_ACTIVITY:_ If a line below contains "preview", add it to your tally, then answer with the tally alone.

_RECORDS SUPPLIED:_
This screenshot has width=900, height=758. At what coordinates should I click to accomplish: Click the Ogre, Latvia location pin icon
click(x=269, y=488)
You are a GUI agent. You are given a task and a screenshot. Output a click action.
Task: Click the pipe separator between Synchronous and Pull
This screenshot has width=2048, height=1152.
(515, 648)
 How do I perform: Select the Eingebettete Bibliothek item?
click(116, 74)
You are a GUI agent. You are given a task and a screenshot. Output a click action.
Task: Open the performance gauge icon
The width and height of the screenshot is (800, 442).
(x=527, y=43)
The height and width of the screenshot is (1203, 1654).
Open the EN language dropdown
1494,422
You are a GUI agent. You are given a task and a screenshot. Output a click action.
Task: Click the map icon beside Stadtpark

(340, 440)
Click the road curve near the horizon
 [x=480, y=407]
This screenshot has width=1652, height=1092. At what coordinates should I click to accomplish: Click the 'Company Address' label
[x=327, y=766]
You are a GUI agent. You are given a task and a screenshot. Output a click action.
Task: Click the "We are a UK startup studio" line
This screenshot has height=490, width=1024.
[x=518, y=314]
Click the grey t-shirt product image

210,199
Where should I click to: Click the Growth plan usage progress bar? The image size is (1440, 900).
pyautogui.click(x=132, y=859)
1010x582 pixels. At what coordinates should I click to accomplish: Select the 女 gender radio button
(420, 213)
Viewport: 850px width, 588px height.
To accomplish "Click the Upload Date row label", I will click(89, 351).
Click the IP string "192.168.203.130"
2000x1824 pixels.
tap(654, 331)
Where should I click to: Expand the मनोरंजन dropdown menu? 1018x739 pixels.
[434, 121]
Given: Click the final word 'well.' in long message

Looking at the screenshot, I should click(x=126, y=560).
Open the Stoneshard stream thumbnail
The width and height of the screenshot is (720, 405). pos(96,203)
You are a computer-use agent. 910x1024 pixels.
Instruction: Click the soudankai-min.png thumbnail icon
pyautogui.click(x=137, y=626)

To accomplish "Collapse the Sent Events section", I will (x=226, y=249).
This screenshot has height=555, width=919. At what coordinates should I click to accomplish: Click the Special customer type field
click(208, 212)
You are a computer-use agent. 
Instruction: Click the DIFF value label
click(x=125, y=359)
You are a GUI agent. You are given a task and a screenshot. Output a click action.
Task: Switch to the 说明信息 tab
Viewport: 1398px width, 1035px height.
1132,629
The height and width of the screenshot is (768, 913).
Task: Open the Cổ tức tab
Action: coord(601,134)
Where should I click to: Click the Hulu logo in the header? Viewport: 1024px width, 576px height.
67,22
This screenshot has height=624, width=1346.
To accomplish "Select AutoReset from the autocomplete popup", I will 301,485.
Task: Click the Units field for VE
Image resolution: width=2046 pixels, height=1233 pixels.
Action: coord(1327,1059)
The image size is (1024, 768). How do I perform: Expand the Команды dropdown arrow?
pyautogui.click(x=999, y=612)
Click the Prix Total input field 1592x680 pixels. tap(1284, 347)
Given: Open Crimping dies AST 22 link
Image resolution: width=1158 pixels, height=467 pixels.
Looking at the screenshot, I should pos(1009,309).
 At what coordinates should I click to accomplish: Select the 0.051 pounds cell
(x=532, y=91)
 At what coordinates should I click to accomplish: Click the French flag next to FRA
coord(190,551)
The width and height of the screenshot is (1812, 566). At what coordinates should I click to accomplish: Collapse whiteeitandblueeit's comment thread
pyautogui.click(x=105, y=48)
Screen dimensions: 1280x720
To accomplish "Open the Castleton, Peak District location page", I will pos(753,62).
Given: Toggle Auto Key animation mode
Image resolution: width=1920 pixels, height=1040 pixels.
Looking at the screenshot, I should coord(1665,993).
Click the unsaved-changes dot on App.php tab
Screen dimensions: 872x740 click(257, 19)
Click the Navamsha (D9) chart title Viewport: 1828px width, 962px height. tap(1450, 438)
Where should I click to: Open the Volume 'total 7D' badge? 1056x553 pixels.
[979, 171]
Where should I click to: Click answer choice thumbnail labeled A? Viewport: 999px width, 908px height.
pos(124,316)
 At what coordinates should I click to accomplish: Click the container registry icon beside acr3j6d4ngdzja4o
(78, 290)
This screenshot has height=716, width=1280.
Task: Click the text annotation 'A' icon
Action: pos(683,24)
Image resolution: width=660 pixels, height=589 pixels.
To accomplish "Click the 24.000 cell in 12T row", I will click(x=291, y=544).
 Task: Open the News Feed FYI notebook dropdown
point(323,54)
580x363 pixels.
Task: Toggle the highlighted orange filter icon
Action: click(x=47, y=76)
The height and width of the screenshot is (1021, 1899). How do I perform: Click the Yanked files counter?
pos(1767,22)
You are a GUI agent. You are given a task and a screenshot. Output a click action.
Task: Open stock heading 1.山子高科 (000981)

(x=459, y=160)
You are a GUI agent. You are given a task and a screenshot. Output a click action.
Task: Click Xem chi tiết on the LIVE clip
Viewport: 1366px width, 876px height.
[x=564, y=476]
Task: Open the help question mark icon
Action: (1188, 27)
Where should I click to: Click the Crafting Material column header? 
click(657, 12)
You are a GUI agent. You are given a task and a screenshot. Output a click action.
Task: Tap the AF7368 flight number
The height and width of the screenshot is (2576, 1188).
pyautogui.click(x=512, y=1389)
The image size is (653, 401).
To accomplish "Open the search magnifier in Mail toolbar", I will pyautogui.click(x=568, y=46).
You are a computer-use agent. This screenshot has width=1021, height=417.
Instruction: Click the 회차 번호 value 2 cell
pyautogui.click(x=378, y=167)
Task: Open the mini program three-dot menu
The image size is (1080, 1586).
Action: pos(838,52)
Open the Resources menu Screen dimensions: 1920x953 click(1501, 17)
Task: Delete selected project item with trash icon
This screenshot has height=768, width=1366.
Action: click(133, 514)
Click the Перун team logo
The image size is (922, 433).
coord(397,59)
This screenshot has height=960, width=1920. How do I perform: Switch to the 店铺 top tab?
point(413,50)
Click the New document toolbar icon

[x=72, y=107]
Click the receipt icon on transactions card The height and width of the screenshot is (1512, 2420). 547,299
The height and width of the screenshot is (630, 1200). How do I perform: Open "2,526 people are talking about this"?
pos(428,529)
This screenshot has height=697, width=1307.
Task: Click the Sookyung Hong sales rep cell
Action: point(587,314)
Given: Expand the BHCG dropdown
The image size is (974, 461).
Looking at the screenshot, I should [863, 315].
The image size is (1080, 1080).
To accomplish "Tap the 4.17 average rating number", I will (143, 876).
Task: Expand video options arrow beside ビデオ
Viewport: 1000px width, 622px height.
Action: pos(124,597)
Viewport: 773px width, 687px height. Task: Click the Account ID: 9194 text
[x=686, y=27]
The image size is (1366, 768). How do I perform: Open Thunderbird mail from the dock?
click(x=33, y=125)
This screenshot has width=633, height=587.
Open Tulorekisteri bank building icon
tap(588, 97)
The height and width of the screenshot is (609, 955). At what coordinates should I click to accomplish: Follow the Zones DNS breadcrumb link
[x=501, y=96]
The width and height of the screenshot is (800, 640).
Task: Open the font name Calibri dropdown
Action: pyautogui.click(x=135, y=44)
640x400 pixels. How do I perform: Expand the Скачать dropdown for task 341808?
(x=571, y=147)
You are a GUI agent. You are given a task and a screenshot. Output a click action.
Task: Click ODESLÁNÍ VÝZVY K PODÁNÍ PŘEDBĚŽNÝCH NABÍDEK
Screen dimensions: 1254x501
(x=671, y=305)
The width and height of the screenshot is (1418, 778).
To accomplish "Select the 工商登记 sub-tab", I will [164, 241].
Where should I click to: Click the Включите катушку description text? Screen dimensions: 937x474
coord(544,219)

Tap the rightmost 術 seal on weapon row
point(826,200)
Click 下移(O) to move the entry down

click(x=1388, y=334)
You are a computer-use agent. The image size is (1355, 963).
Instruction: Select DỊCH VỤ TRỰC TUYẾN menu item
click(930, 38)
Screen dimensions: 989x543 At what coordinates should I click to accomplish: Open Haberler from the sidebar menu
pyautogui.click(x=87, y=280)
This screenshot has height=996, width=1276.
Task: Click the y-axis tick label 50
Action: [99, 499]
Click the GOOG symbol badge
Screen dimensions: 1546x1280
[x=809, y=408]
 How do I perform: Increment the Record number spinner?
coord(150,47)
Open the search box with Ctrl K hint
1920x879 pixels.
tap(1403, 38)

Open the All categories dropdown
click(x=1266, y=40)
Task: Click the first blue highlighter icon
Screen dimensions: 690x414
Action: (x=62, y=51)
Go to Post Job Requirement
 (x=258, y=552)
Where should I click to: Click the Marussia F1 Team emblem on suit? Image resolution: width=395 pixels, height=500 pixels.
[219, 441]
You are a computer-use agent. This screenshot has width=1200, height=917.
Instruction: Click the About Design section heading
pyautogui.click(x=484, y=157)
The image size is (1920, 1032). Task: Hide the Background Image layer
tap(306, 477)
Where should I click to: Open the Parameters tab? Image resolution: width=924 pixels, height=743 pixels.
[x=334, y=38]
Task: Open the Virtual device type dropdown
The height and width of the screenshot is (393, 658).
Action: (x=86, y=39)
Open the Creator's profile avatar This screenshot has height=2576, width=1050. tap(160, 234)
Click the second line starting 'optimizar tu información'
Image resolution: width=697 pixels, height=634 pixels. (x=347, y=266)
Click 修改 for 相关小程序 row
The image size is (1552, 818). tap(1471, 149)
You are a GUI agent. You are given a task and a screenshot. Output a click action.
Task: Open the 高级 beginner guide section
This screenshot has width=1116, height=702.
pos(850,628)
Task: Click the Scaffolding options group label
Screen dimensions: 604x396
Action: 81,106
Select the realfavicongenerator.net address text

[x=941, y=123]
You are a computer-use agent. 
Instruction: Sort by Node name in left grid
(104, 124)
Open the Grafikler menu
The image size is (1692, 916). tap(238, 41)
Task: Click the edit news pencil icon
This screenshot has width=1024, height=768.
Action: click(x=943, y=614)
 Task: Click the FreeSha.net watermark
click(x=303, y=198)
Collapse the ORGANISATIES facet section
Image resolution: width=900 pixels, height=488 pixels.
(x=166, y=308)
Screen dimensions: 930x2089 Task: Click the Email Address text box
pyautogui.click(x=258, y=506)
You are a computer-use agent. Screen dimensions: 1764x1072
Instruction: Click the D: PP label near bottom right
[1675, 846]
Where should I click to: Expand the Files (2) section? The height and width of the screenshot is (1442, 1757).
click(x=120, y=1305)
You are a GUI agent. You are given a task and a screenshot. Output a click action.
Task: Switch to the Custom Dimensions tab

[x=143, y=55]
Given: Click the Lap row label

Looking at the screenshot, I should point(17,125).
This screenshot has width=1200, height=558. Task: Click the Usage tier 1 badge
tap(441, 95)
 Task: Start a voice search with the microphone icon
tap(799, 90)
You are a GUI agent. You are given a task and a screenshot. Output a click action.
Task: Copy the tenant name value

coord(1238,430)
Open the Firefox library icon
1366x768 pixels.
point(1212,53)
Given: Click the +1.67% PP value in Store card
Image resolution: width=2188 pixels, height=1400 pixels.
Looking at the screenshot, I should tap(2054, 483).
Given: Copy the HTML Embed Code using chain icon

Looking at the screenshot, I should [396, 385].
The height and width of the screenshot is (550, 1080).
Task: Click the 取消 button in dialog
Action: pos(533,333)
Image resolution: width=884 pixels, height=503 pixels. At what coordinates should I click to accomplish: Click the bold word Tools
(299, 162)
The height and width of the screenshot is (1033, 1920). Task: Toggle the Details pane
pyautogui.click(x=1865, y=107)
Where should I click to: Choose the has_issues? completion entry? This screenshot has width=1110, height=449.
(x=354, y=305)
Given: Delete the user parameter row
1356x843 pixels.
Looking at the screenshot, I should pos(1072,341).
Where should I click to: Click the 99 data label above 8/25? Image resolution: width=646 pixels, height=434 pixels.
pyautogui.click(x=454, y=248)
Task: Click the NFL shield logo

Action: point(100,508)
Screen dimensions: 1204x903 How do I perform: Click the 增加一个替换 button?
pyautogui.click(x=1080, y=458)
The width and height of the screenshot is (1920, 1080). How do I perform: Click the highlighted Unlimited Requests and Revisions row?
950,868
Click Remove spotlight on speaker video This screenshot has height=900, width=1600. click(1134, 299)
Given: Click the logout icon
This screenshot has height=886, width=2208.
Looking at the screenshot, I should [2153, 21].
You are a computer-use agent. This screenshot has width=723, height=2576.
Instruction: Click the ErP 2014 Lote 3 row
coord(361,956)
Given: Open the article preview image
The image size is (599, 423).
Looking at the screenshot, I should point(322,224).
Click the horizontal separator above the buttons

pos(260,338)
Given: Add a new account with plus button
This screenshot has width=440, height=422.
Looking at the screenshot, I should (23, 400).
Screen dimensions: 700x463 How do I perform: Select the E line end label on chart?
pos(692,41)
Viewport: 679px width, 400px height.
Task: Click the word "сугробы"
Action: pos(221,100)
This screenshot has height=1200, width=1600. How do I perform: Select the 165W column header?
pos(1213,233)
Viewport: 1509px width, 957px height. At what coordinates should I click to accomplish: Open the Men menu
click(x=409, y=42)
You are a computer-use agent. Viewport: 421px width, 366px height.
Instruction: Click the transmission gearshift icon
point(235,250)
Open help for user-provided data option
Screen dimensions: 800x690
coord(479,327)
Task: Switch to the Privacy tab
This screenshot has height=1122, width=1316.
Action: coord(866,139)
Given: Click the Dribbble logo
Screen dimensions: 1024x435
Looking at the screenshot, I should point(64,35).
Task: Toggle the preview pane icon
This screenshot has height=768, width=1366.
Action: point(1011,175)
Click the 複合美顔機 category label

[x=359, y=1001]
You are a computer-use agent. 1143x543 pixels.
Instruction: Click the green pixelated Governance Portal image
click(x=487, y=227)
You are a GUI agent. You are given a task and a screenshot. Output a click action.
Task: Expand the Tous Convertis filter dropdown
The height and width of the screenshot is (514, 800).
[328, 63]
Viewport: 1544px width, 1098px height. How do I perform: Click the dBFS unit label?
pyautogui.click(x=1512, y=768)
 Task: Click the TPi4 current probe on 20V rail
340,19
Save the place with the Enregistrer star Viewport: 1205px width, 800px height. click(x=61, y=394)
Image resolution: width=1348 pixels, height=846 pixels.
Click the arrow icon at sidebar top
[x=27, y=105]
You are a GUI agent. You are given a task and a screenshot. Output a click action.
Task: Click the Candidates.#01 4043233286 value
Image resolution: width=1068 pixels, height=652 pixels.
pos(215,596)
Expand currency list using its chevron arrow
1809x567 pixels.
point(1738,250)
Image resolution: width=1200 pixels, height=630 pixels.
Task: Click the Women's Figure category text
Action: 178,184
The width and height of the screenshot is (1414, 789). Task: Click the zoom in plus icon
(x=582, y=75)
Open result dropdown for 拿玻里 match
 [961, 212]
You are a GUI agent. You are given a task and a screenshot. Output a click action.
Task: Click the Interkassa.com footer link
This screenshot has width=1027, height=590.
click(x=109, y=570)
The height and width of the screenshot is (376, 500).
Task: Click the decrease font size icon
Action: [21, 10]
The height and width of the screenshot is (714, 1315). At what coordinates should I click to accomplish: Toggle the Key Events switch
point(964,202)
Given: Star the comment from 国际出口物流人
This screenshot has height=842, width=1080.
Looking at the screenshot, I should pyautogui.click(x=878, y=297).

_RESULT OF THIS EXERCISE:_ 2